Still, millions of people have come here and transformed their lives and the lives of extended family back home. As Thomas Sowell says "there are no solutions, only trade-offs." Dubai has made successful trade-offs and shown other Middle Eastern countries how to engage successfully with both East and West.

I will be moving my primary base to England next April and there are many things I prefer about the country of my birth. But Dubai has been kind to me and gained my respect.

Just setting up a colonoscopy almost a year on from the surgery to remove a tumour last December. Routine check, no queues. I will miss this hospital.

 




 


Monday, October 6, 2025

CHURCH VISITS CATCHUP

More images of St Bartholomew's, Arborfield. I'm actually back in Dubai as I write this. Slowly coming round from jetlag and general exhaustion. It's always interesting to make that sudden transition between different climates and cultures.

In my last post I suggested that the chimney served a fireplace in the Vestry, but checking more carefully it could be from a boiler in the basement accessed by external steps. There is no evidence of pipework and radiators, but that could have been removed long ago. There are overhead radiant heaters now at the junction of wall and ceiling.

Mostly carpeted now, but the original floor tiling is still visible in the chancel. Typical geometric patterns and colours. We used to call these quarry tiles and they were commonly found in the kitchens of old terraced housing, laid directly on a bed of coarse sand or blast-furnace slag.

 



I like to find areas where the construction is revealed. Timber lathe providing kek for lime plaster. Like the floor tiles this is very familiar to me from my days as a jobbing builder in Sheffield in my twenties.
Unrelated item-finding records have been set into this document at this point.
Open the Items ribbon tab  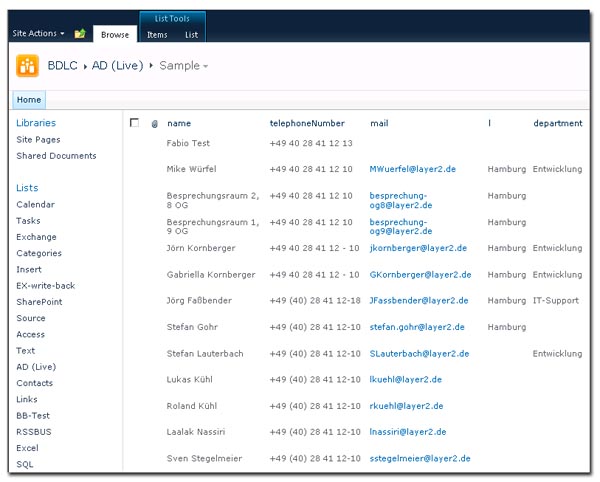point(157,35)
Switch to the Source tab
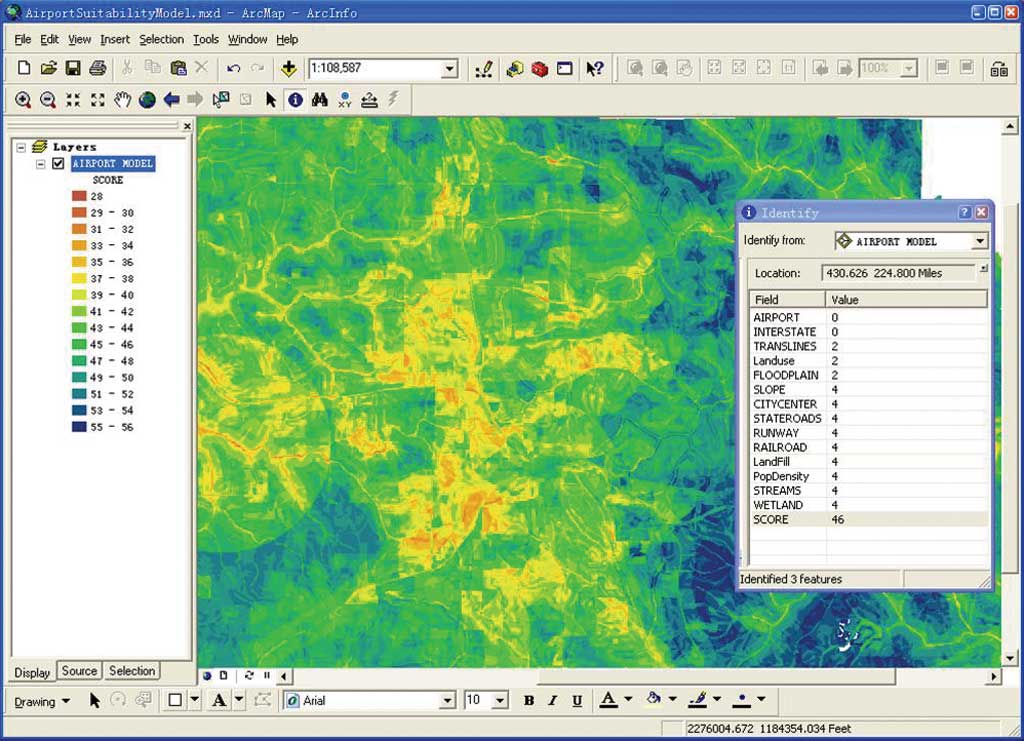Viewport: 1024px width, 741px height. (79, 671)

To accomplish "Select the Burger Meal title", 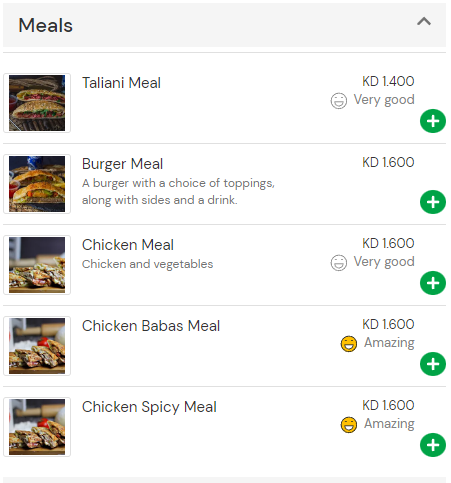I will pos(122,164).
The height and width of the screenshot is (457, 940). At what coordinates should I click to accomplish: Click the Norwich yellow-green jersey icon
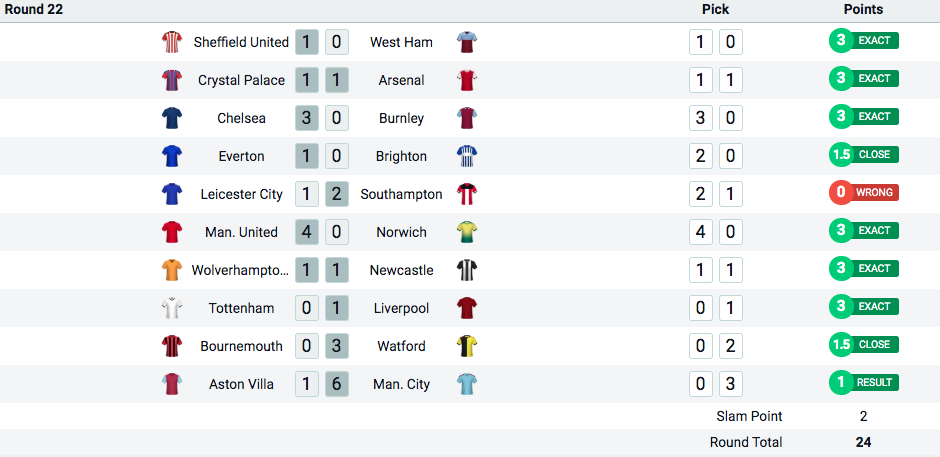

The north wall of the vestry is moving away at one corner. Could be the thrust of the rafters or maybe water-related settlement from the downpipe at that corner. A crack measuring device has been placed to record change over time. "Watchful waiting" as my oncologist might say.

 

 

Church no 3 from last Saturday in UK. All Saints Swallowfield. This one is medieval with a complex history of alterations & additions (par for the course.)  There is a Norman core, including a splendid North doorway, no longer in use and superseded by a timber-framed south porch. I take this to signify a change from the main entrance facing the lord of the Manor to one that faces the village.



 

The bell tower is also a later edition and timber framed with brick infill. Quite distinctive in its form and to my eye attractive in its idiosyncrasy. The rest of the church is flint faced with stone trim. Plain tile roof, typically Hampshire. Some delightful carved stone detail ranging from the chevrons around the old door, to modestly voluptuous window tracery, and a sun dial projecting out at an angle.  Attempting to come closer to a true south-facing orientation I guess. Not sure why the original church was almost 30 degrees off the traditional East-West alignment. Maybe a reason will emerge over time.  It’s almost at right angles to the river and to the road, but why would that matter?

 


There is a floor grille running down the central aisle (heating pipes, defunct?) which will please my friend David Wood. Not easy to spot on these images. One puzzle though. I didn’t spot a chimney, or any access down to a basement boiler. The grill is Victorian looking, so surely coal-fired.  Maybe the flue was capped off? Seems a bit odd.

Anyway another successful image-gathering session for an intriguing old church. One more to come from that day with my long-time friends from Reading.  A hearty thanks to them.